Vicki Heather Wickham  (born 1939) is an English talent manager, entertainment producer, and songwriter.

Career
Wickham was an assistant producer of the 1960s British television show Ready Steady Go!, and was fashion consultant for the short-lived The Mod's Monthly magazine, first issued in March 1964 by Albert Hand Publications, and edited by Mark Burns. However she is probably best known as the manager of well-known pop/soul acts Dusty Springfield and Labelle.

Wickham co-wrote (with Simon Napier-Bell) the English lyrics to Springfield's only British No. 1 hit, "You Don't Have to Say You Love Me", adapted from the Italian song "Io che non vivo senza te". With Penny Valentine, she co-wrote Dancing with Demons: The Authorised Biography of Dusty Springfield.

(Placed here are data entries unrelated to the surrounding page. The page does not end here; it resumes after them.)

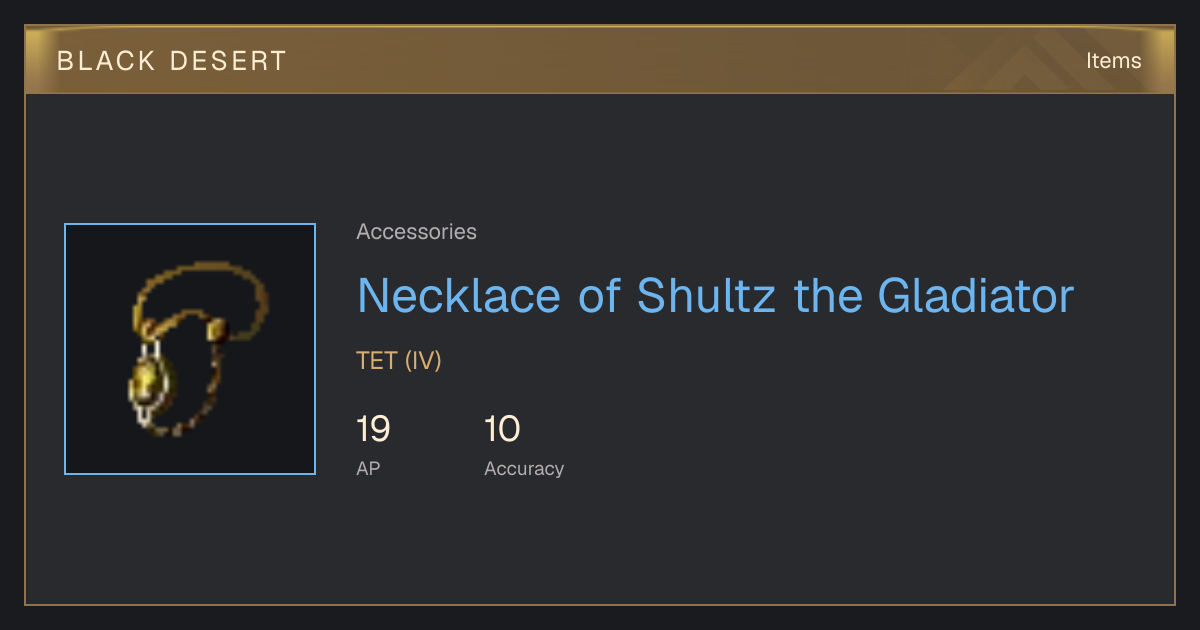The image size is (1200, 630).
Task: Open the Items section link
Action: click(x=1113, y=60)
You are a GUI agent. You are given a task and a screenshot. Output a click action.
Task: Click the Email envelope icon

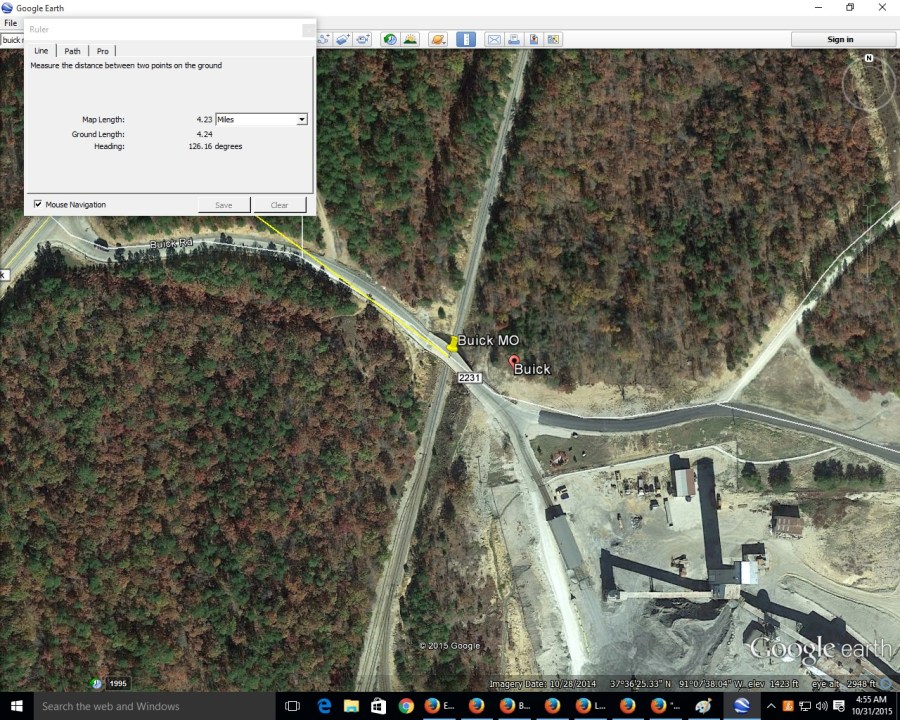tap(494, 39)
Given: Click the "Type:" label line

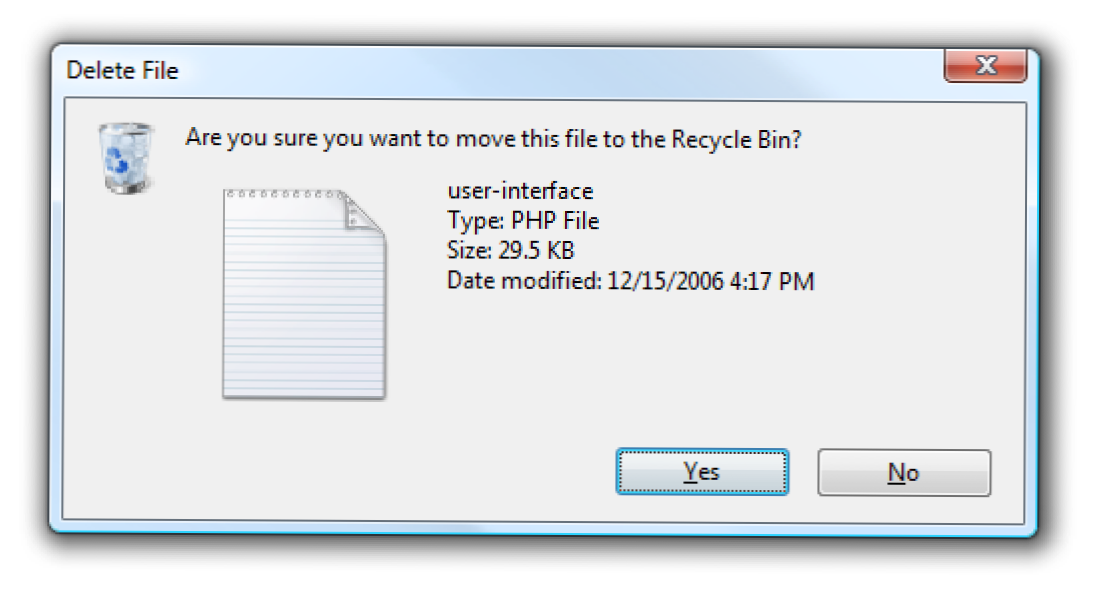Looking at the screenshot, I should tap(471, 221).
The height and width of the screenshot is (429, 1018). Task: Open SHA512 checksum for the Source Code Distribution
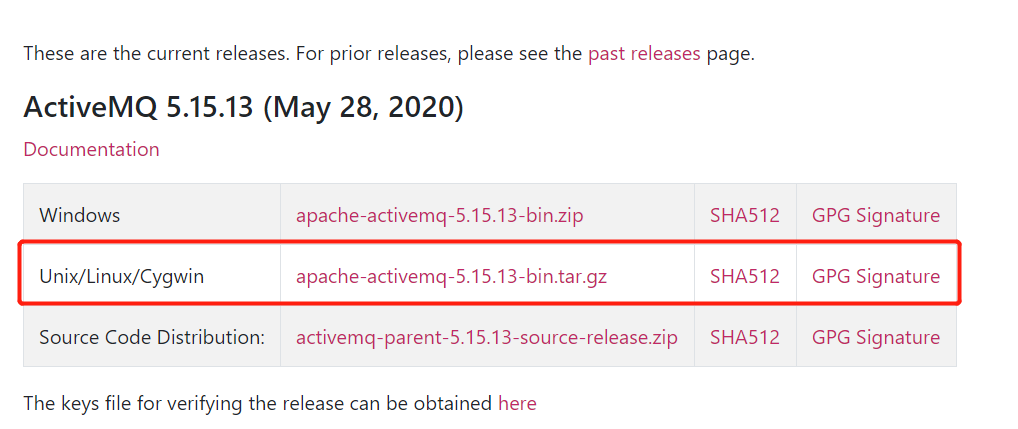[744, 337]
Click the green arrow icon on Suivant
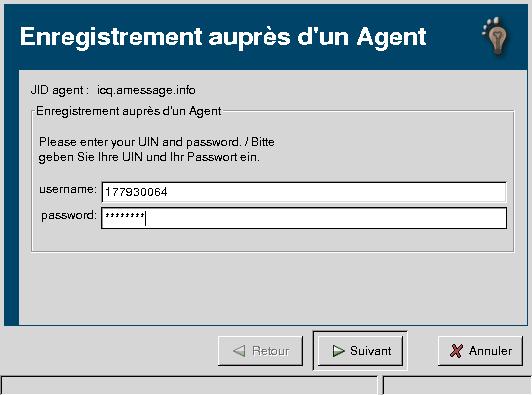This screenshot has height=395, width=532. 338,351
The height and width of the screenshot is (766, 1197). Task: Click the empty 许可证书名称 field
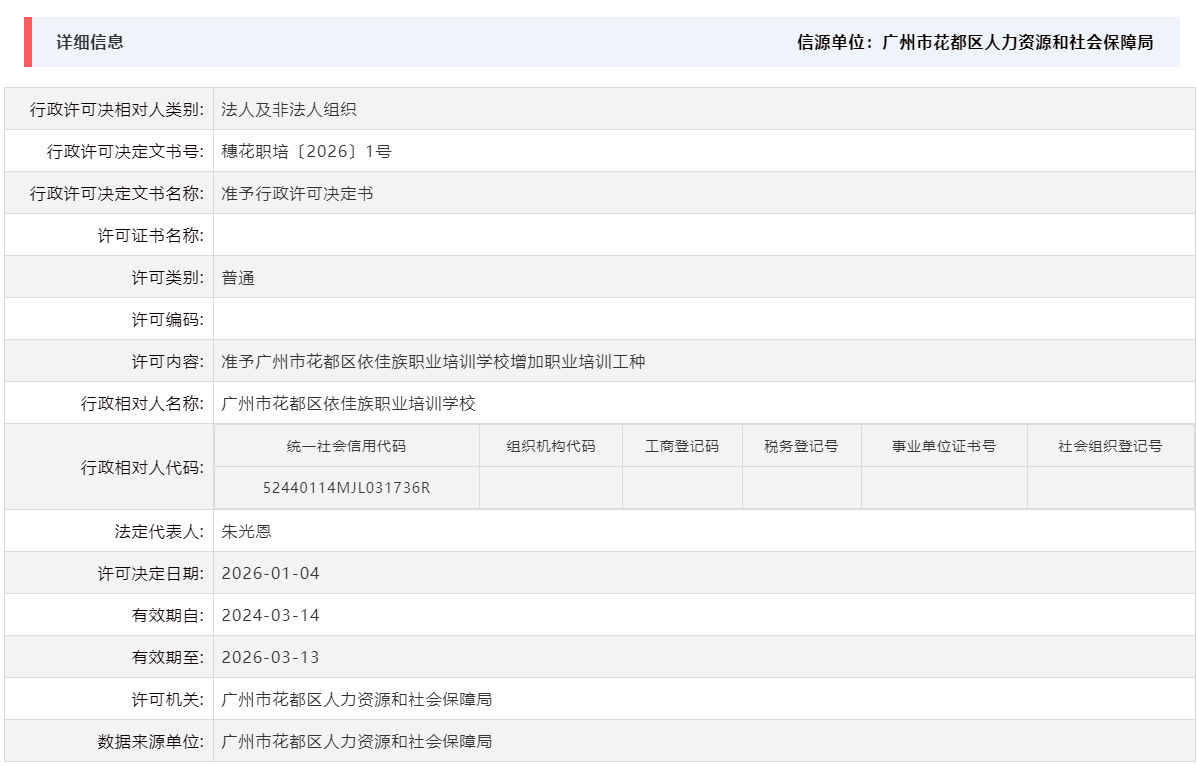point(400,234)
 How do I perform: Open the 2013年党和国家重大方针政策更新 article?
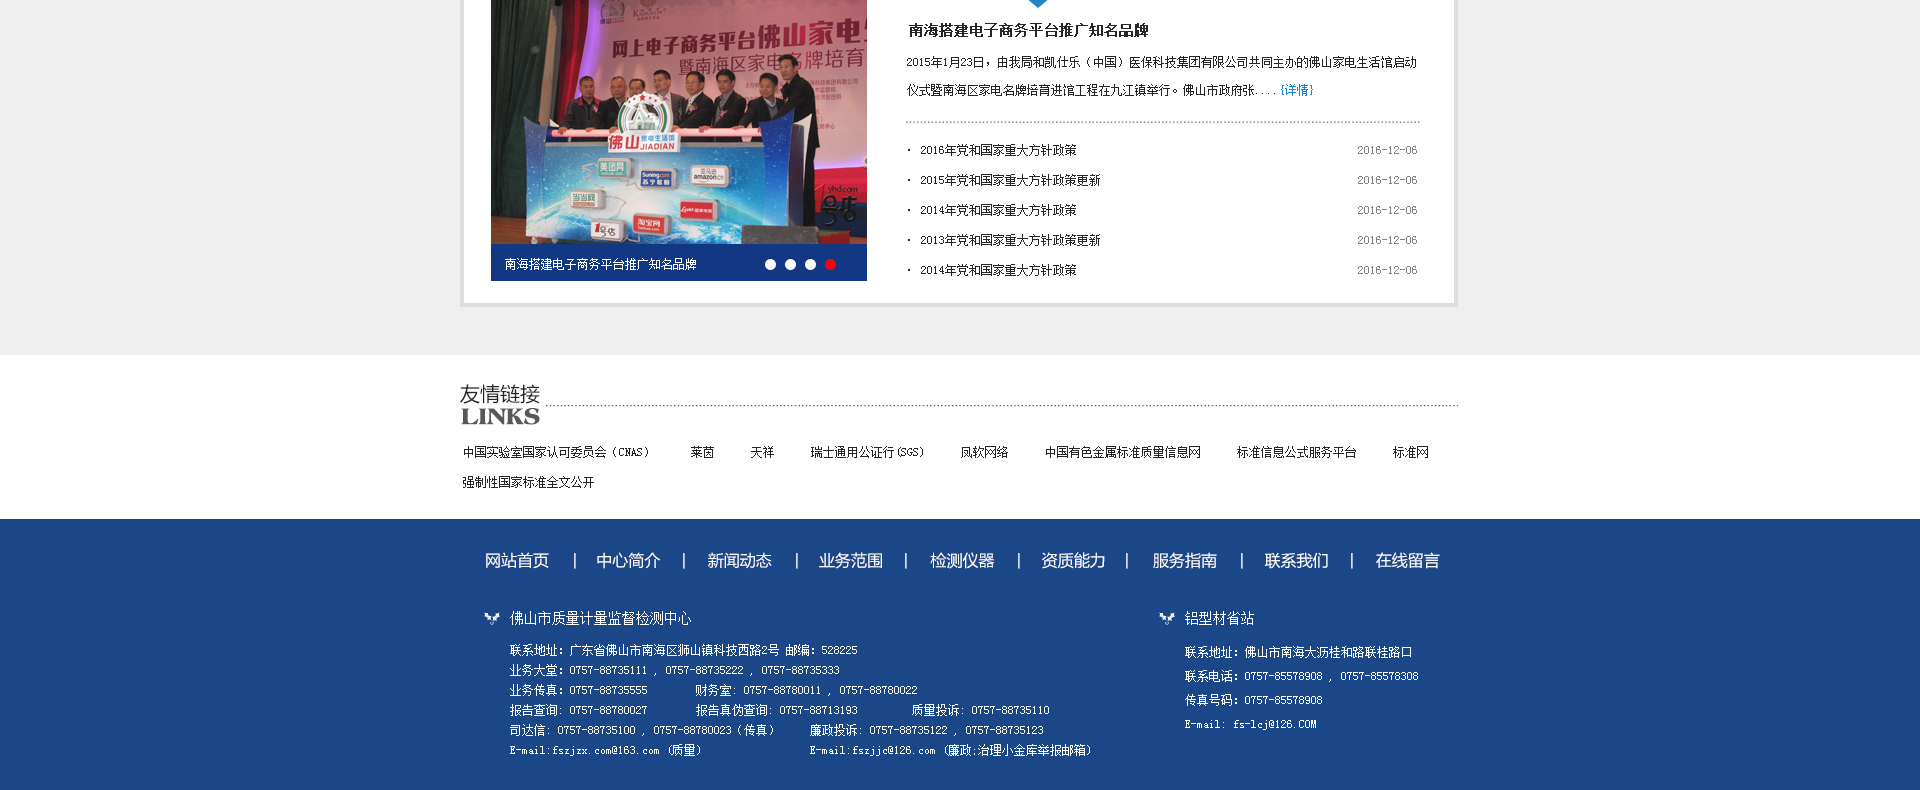pyautogui.click(x=1010, y=240)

Wickham is gay, but has said that her sexuality was never a problem, stating that she "wasn't out in the 60s. I didn't know what I was, really. Everyone knew I was gay, but we were so unpolitically conscious". In 2012 she told BBC radio listeners: "I found somebody in 1970 and have been with her ever since. I wouldn't swap it for the world."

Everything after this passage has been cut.